Front fish finder - Lowrance Elite-4x (on a quick disconnect mount)
Rear Fish Finder - Garmin Striker Plus 5CV (BRAND NEW - installed last year but never took it out)
Power Tilt & Trim by CMC (3 switches - 1 next to motor, 1 on throttle, and 1 near trolling motor foot pedal)
Rod holders
Bass Pro XPS on board dual Battery Charger and Conditioner (with monitor mounted on dash and easy plugin when storing the boat)

2 new batteries
Guide rollers on trailer for easy retrieval
3rd Seat (removable and a custom rod holder can fit in its place)

Aside from the upgrades, also included:

marine lights
anchor
dock buoys
3 or 4 life jackets
Boat cover
tools

Other Details - 16'5 ft length with matching trailer, MotorGuide Pro trolling motor 46# thrust with foot pedal, aluminum hull, 20HP Mercury 4-stroke, Live well, Front storage, under seat storage, rear storage. rod storage.

This was a great boat for my young son and I. I hope another father/son can make some more great memories.

NADA Guides values it at 10k. I'm looking to get $7500 out of it. I will entertain serious offers. If you are willing to come up to Vegas then I would consider dropping the price even more. 

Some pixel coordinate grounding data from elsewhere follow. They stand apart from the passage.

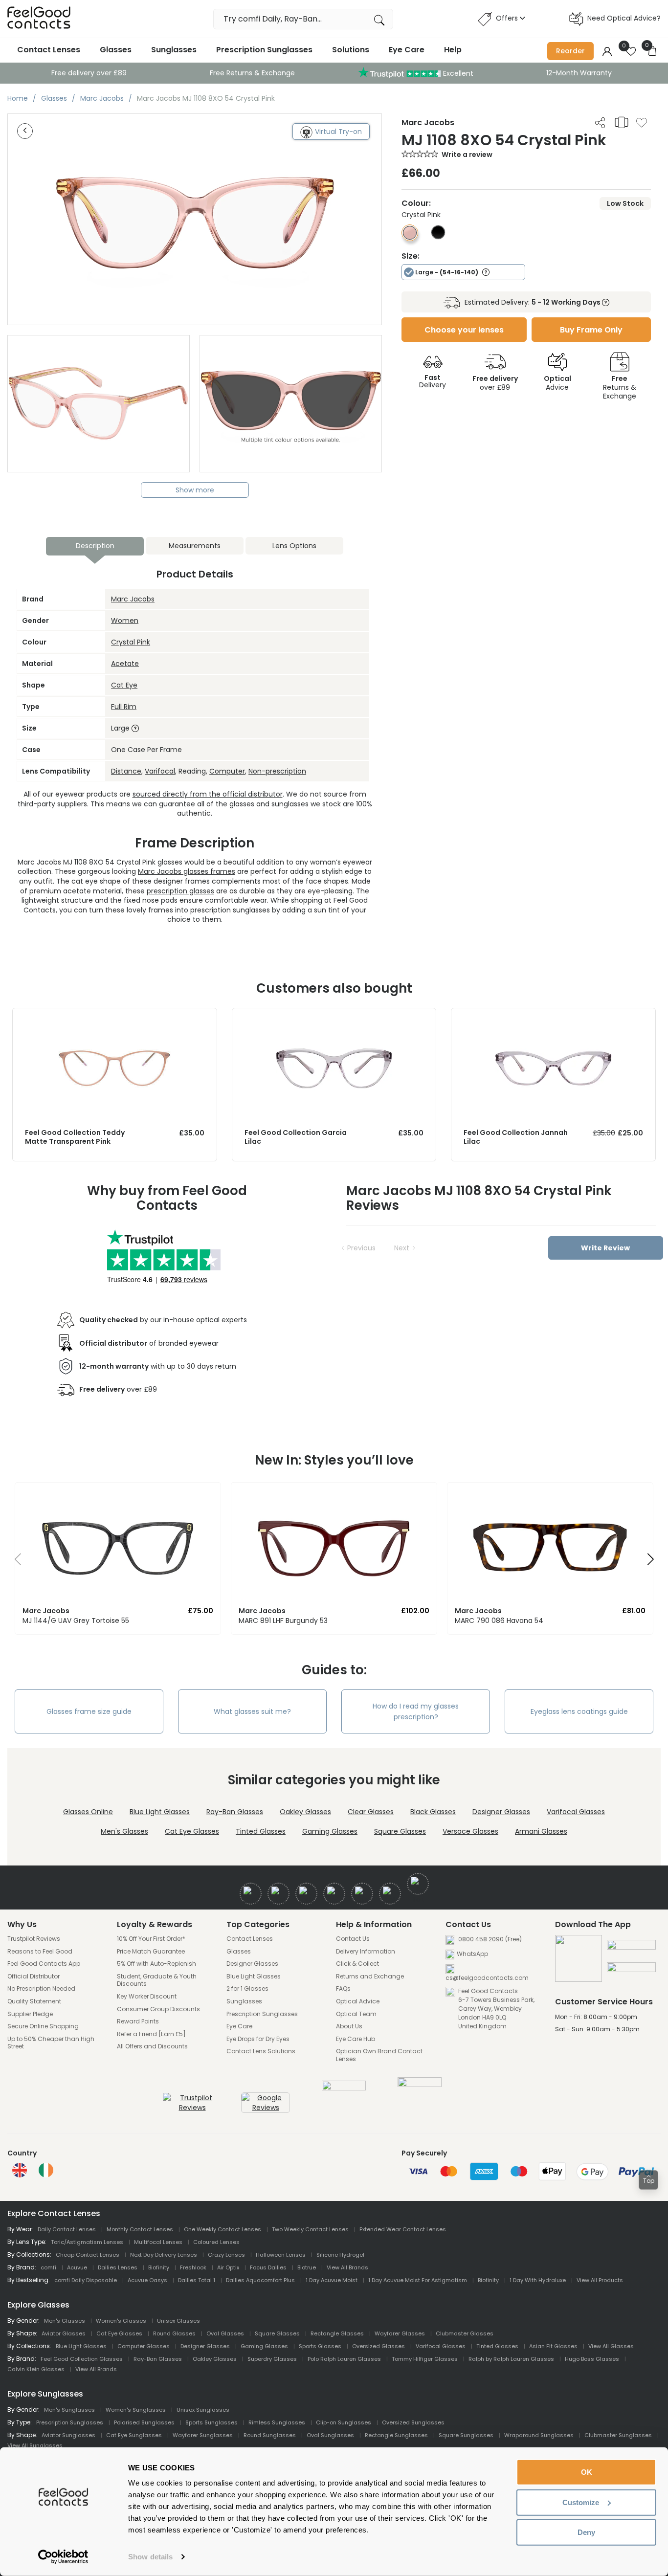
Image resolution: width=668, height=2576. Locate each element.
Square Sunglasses (466, 2435)
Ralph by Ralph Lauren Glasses (511, 2359)
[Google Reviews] (265, 2107)
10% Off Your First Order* (151, 1939)
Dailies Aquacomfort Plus (260, 2280)
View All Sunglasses (35, 2445)
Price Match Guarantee (151, 1951)
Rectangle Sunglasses (396, 2435)
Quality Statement (34, 2001)
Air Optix (228, 2267)
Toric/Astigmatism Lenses (87, 2242)
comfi (48, 2267)
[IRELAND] (46, 2170)
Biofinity (158, 2267)
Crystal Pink (130, 642)
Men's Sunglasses (69, 2410)
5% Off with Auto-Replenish (156, 1964)
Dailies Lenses (117, 2267)
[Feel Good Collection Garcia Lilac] (334, 1018)
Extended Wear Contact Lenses (402, 2229)
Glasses (116, 49)
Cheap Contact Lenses (87, 2255)
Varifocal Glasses (576, 1812)
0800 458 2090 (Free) (489, 1939)
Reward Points (138, 2021)
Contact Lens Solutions (260, 2051)
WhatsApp (472, 1954)
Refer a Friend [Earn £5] (151, 2034)
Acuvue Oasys (147, 2280)
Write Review (605, 1248)
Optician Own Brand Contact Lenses (379, 2055)
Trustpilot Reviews (33, 1939)
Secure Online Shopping (43, 2026)
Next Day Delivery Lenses (163, 2255)
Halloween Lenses (281, 2255)
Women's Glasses (121, 2321)
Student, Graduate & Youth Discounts (157, 1980)
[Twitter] (278, 1894)
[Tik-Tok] (418, 1884)
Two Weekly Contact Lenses (310, 2229)
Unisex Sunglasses (203, 2410)
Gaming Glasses (329, 1831)
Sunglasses (174, 49)
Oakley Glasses (305, 1812)
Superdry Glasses (272, 2359)
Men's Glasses (124, 1831)
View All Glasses (611, 2346)
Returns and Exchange (370, 1976)
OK (586, 2472)
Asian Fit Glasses (553, 2346)
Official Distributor (33, 1976)
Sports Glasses (320, 2346)
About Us (349, 2026)
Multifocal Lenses (158, 2242)
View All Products (600, 2280)
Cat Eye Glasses (192, 1831)
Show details (150, 2557)
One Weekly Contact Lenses (222, 2229)
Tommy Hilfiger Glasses (425, 2359)
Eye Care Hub (355, 2039)
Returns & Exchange (619, 387)
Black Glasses (433, 1812)
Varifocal (160, 771)
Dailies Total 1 (196, 2280)
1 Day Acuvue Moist (331, 2280)
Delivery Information (365, 1951)
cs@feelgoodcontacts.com (487, 1978)
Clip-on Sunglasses (343, 2422)
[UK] (19, 2170)
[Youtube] (334, 1894)
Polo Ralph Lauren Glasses (344, 2359)
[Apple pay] (631, 1948)
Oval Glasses (225, 2333)
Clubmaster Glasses (464, 2333)
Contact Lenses (48, 49)
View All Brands (347, 2267)
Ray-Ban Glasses (234, 1812)
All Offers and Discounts (152, 2046)
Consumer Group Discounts (158, 2009)
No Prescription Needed (41, 1989)
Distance (126, 771)
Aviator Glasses (64, 2333)
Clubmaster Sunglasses (618, 2435)
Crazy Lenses (226, 2255)
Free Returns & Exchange (252, 73)
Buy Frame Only (591, 329)
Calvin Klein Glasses (36, 2369)
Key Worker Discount (147, 1996)
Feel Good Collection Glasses (82, 2359)
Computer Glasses (143, 2346)
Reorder (570, 51)
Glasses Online (88, 1812)
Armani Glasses (541, 1831)
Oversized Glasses (378, 2346)
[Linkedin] (362, 1894)
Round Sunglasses (270, 2435)
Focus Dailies (268, 2267)
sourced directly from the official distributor (208, 794)
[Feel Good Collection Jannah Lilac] (553, 1018)
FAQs (343, 1989)
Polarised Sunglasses (144, 2422)
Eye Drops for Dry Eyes (257, 2039)
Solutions (350, 49)
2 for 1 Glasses (247, 1989)
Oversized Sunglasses (413, 2422)
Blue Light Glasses (160, 1812)
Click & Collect (357, 1964)
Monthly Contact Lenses (140, 2229)
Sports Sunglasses (211, 2422)
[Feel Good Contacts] (39, 19)
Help (453, 49)
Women (124, 620)
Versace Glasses (470, 1831)
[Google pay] (631, 1971)
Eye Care (406, 49)
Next (401, 1248)
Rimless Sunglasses (276, 2422)
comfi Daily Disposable (85, 2280)
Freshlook (193, 2267)
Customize (580, 2502)
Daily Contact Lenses (67, 2229)
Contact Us (353, 1939)
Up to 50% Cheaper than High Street (50, 2042)
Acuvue (77, 2267)
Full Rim (123, 706)
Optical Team (356, 2014)
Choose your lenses (464, 329)
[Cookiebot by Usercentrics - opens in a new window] (63, 2557)
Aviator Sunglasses (68, 2435)
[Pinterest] (390, 1894)
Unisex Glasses (178, 2321)
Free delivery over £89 (89, 73)
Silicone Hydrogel (340, 2255)
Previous (361, 1248)
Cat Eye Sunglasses (134, 2435)
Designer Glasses (501, 1812)
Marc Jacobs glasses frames (186, 871)
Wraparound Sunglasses (539, 2435)
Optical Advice (357, 2001)
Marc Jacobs (133, 599)
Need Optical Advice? (624, 18)
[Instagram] (306, 1894)
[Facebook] (251, 1894)
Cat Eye (124, 685)
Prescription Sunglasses (264, 49)
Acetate (125, 663)
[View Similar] (621, 122)
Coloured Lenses (216, 2242)
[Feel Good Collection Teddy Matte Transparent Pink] (114, 1018)
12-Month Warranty (579, 73)
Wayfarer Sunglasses (203, 2435)
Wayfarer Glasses (400, 2333)
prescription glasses (180, 891)
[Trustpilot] (192, 2107)
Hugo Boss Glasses (592, 2359)
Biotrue (306, 2267)
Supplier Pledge (30, 2014)
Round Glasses (174, 2333)
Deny (586, 2532)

Contact me if you want more pics and have any questions. (858) 774-6640 call or text


----------



## taxidermist (Sep 11, 2007)

This is the kind of boat I'd strip down and make a duck boat. I like the Hull design of these. To bad its not a neglected boat that one could get for 5K less.


----------



## High Desert Elk (Aug 21, 2012)

Be a good starter boat for someone on small water.


----------



## Ballbagz (Nov 11, 2021)

taxidermist said:


> This is the kind of boat I'd strip down and make a duck boat. I like the Hull design of these. To bad its not a neglected boat that one could get for 5K less.


Just curious on what a duck boat is?


----------



## taxidermist (Sep 11, 2007)

Ballbagz said:


> Just curious on what a duck boat is?


Imagen your boat stripped down to the bare bones, only the hull. Beef up the transom, replace the OB motor with a Hyper Drive or Longtail motor. That is the basics of a "duck boat".


----------